Who is Tommy Manzella, Anyways?
Sometime in the near future, Tommy Manzella is going to be the answer to a trivia question. That trivia question will involve naming the starting National League Central shortstops during the 2010 season. Orlando Cabrera and Julio Lugo will roll off the contestant’s tongue; Ryan Theriot and Alcides Escobar will follow; even the memory of the fierce war Ronny Cedeno and Bobby Crosby waged in spring will flare like so many bombs; but Tommy Manzella? No way. No how.

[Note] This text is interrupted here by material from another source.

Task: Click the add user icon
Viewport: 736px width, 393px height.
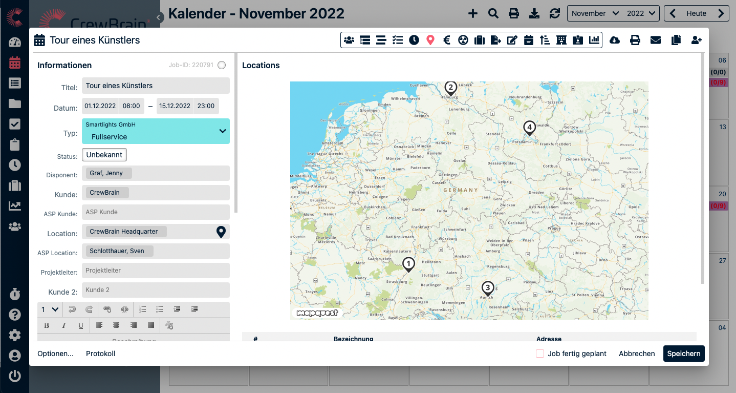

When one arrives on Manzella’s Baseball-Reference page, they will look at his positions and see “pinch runner” and “pinch hitter” listed before “shortstop”. This is amusing on three different levels, but truth be told, Manzella’s ability to field at shortstop is evidently his best talent. For years now, Manzella has been named by Baseball America as the Astros’ best defensive infielder. Evidently he can pick the ball. Even so, BA has yet to rank Manzella in the Astros’ top 10. That’s a bit of a problem, because the Astros’ system is not one that you would call “deep.”
Defense is the new black, though. So maybe all the disrespect stemmed from Manzella’s wickedly mediocre offensive game. In nearly 830 plate appearances at Triple-A, Manzella has hit .268/.319/.380. Most of that comes from a truly horrid 2008. His OPS at Double-A (503 PA) was .758, and last year his OPS was a career-best .756 (580 PA). CHONE forecasts a .244/.295/.349 line, which would be worth -1.6 wins over 440 plate appearances. For reference, Cesar Izturis’ career Major League line is .259/.298/.331 and the aforementioned Cedeno’s is .240/.280/.346.
Manzella turns 27 in mid-April. Unless he’s Adam Everett with the glove or goes through a Ben Zobrist transformation (Zobrist was an on-base machine throughout the minors though, mind you) he’s a utility player at best. Luckily for him, the Astros (a) have nobody else besides Jeff Keppinger and (b) don’t appear interested in signing the 35-year-old version of Manzella. That within itself is progress, if you ignore the whole Brandon Lyon contract.
Umm…Julio Lugo probably won’t spend too much time as a shortstop this season, actually. Assuming Brendan Ryan is anywhere near healthy, he’ll be the Cards’ starting shortstop, and if Ryan isn’t healthy they’ll probably turn to Tyler Greene first (for–you guessed it–his defense.)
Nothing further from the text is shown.